Among the entries below, count the lines containing the string "zlatnu". Only the count is needed.

Entries taken from a collection:
##############################
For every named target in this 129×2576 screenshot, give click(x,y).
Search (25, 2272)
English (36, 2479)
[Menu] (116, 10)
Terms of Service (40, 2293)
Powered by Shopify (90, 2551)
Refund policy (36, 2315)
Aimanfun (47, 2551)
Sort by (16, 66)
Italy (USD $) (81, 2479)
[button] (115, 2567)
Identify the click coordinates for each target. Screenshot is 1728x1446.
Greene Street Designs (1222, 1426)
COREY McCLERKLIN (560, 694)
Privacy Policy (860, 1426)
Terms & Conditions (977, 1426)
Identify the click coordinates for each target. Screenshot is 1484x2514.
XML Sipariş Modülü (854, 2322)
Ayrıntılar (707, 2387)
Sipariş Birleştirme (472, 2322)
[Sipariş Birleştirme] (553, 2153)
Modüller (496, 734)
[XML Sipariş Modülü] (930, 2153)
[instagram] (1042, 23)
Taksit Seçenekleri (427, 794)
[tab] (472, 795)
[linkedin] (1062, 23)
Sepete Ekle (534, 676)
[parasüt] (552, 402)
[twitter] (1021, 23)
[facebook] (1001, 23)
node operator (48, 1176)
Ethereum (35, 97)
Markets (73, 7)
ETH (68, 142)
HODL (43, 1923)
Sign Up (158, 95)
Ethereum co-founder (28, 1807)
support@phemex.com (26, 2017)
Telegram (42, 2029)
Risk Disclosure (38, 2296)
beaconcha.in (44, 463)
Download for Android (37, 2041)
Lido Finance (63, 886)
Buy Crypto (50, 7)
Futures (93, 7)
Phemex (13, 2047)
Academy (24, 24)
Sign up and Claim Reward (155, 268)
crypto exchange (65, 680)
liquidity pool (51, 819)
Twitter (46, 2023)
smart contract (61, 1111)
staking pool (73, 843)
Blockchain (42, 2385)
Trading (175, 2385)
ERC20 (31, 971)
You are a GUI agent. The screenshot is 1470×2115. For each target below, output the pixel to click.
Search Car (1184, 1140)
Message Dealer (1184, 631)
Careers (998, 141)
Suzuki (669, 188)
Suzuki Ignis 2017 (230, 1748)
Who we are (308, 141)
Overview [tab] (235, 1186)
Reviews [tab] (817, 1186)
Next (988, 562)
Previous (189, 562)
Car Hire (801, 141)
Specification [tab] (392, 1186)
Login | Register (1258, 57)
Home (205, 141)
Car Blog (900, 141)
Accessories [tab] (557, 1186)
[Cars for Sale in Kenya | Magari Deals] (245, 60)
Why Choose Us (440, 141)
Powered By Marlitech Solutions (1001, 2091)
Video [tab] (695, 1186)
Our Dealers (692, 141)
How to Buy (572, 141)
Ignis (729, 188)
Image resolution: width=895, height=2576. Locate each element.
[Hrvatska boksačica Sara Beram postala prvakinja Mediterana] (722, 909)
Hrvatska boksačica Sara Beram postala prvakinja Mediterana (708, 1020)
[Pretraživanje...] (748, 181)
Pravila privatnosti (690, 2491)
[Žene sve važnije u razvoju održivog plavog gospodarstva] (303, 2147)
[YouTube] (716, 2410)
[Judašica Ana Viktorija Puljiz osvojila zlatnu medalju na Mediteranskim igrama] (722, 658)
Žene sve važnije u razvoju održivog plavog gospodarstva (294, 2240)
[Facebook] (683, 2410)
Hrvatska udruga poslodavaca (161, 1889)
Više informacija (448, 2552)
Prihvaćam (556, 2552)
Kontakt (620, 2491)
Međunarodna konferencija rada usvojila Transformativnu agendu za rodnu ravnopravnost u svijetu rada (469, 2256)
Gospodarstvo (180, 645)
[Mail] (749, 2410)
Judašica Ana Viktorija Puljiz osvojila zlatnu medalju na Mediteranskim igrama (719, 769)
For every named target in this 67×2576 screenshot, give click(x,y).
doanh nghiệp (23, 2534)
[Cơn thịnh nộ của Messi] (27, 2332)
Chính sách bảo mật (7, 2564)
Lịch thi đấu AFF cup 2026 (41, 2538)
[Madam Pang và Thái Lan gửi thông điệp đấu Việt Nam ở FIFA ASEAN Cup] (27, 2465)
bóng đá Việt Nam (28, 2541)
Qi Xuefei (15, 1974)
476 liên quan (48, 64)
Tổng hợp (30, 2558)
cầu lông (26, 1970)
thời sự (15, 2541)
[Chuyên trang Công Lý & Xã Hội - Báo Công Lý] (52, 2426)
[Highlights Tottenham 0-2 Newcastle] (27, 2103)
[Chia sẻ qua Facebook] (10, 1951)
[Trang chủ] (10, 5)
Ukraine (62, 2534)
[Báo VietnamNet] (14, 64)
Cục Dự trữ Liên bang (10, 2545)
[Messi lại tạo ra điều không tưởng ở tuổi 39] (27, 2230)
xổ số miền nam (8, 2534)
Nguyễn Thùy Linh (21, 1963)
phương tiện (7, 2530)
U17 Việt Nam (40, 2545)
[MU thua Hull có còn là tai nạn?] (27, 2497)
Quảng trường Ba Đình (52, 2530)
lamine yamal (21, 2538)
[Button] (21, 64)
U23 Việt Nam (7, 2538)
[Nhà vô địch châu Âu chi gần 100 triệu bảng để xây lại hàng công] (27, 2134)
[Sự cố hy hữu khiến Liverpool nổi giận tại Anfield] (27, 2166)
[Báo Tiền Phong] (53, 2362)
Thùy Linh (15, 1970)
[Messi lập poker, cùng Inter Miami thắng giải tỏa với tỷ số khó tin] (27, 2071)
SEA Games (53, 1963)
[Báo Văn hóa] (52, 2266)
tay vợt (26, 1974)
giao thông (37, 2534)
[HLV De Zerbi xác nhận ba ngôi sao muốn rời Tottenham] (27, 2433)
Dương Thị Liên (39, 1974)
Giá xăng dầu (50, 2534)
##############################
## Written response
2